Rows from a dataset
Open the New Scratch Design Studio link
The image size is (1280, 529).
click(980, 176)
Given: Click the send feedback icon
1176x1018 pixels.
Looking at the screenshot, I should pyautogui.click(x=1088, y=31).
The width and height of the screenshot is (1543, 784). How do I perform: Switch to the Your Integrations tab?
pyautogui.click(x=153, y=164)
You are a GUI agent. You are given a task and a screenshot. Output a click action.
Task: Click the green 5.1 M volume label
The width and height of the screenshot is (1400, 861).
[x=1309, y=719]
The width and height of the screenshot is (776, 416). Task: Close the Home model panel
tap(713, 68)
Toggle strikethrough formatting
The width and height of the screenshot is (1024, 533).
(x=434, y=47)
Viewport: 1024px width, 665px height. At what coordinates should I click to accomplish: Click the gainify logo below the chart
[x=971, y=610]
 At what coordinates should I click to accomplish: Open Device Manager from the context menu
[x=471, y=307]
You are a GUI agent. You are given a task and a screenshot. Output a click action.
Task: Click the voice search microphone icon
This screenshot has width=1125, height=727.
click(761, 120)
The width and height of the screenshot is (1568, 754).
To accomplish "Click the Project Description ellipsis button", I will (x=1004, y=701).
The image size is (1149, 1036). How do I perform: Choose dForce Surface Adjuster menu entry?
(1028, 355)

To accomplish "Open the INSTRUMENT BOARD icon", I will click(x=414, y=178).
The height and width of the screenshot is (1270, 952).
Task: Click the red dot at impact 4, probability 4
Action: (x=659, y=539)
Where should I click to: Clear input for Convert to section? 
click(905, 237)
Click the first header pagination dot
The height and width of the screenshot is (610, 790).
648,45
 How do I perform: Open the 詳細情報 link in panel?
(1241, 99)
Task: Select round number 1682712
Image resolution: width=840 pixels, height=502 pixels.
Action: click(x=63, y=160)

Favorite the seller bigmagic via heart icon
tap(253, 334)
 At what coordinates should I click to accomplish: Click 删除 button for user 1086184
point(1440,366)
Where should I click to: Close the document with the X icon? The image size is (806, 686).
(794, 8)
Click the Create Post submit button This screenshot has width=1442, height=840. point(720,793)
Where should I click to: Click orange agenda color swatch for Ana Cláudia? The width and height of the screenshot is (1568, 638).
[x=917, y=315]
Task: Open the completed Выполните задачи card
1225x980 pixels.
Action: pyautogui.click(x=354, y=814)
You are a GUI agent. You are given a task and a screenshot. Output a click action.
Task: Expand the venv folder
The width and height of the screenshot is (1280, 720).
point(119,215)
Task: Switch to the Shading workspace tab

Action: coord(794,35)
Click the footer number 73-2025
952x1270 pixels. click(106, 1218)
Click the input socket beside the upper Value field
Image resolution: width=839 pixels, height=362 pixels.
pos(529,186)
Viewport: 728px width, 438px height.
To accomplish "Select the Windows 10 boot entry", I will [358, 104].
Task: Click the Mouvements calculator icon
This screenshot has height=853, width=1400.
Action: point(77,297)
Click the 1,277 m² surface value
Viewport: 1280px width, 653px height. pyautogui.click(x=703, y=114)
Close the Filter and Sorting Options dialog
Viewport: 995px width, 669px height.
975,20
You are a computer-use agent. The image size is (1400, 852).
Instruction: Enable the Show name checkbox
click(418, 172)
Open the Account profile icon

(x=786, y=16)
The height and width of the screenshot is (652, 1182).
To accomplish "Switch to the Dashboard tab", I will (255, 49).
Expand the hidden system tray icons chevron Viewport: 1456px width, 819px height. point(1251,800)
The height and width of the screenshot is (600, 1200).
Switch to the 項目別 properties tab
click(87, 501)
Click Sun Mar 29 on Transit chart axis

• [DESCRIPTION OF THE TASK]: Copy all of the records above word for word, leaving nothing out.

• [TASK SOLUTION]:
Open the New Scratch Design Studio link
The image size is (1280, 529).
click(980, 176)
Given: Click the send feedback icon
1176x1018 pixels.
Looking at the screenshot, I should pyautogui.click(x=1088, y=31).
The width and height of the screenshot is (1543, 784). How do I perform: Switch to the Your Integrations tab?
pyautogui.click(x=153, y=164)
You are a GUI agent. You are given a task and a screenshot. Output a click action.
Task: Click the green 5.1 M volume label
The width and height of the screenshot is (1400, 861).
[x=1309, y=719]
The width and height of the screenshot is (776, 416). Task: Close the Home model panel
tap(713, 68)
Toggle strikethrough formatting
The width and height of the screenshot is (1024, 533).
(x=434, y=47)
Viewport: 1024px width, 665px height. At what coordinates should I click to accomplish: Click the gainify logo below the chart
[x=971, y=610]
 At what coordinates should I click to accomplish: Open Device Manager from the context menu
[x=471, y=307]
You are a GUI agent. You are given a task and a screenshot. Output a click action.
Task: Click the voice search microphone icon
This screenshot has width=1125, height=727.
click(761, 120)
The width and height of the screenshot is (1568, 754).
To accomplish "Click the Project Description ellipsis button", I will (x=1004, y=701).
The image size is (1149, 1036). How do I perform: Choose dForce Surface Adjuster menu entry?
(1028, 355)

To accomplish "Open the INSTRUMENT BOARD icon", I will click(x=414, y=178).
The height and width of the screenshot is (1270, 952).
Task: Click the red dot at impact 4, probability 4
Action: (x=659, y=539)
Where should I click to: Clear input for Convert to section? 
click(905, 237)
Click the first header pagination dot
The height and width of the screenshot is (610, 790).
648,45
 How do I perform: Open the 詳細情報 link in panel?
(1241, 99)
Task: Select round number 1682712
Image resolution: width=840 pixels, height=502 pixels.
Action: click(x=63, y=160)

Favorite the seller bigmagic via heart icon
tap(253, 334)
 At what coordinates should I click to accomplish: Click 删除 button for user 1086184
point(1440,366)
Where should I click to: Close the document with the X icon? The image size is (806, 686).
(794, 8)
Click the Create Post submit button This screenshot has width=1442, height=840. point(720,793)
Where should I click to: Click orange agenda color swatch for Ana Cláudia? The width and height of the screenshot is (1568, 638).
[x=917, y=315]
Task: Open the completed Выполните задачи card
1225x980 pixels.
Action: pyautogui.click(x=354, y=814)
You are a GUI agent. You are given a task and a screenshot. Output a click action.
Task: Expand the venv folder
The width and height of the screenshot is (1280, 720).
point(119,215)
Task: Switch to the Shading workspace tab

Action: coord(794,35)
Click the footer number 73-2025
952x1270 pixels. click(106, 1218)
Click the input socket beside the upper Value field
Image resolution: width=839 pixels, height=362 pixels.
pos(529,186)
Viewport: 728px width, 438px height.
To accomplish "Select the Windows 10 boot entry", I will [358, 104].
Task: Click the Mouvements calculator icon
This screenshot has height=853, width=1400.
Action: point(77,297)
Click the 1,277 m² surface value
Viewport: 1280px width, 653px height. pyautogui.click(x=703, y=114)
Close the Filter and Sorting Options dialog
Viewport: 995px width, 669px height.
975,20
You are a computer-use agent. The image size is (1400, 852).
Instruction: Enable the Show name checkbox
click(418, 172)
Open the Account profile icon

(x=786, y=16)
The height and width of the screenshot is (652, 1182).
To accomplish "Switch to the Dashboard tab", I will (255, 49).
Expand the hidden system tray icons chevron Viewport: 1456px width, 819px height. point(1251,800)
The height and width of the screenshot is (600, 1200).
Switch to the 項目別 properties tab
click(87, 501)
Click Sun Mar 29 on Transit chart axis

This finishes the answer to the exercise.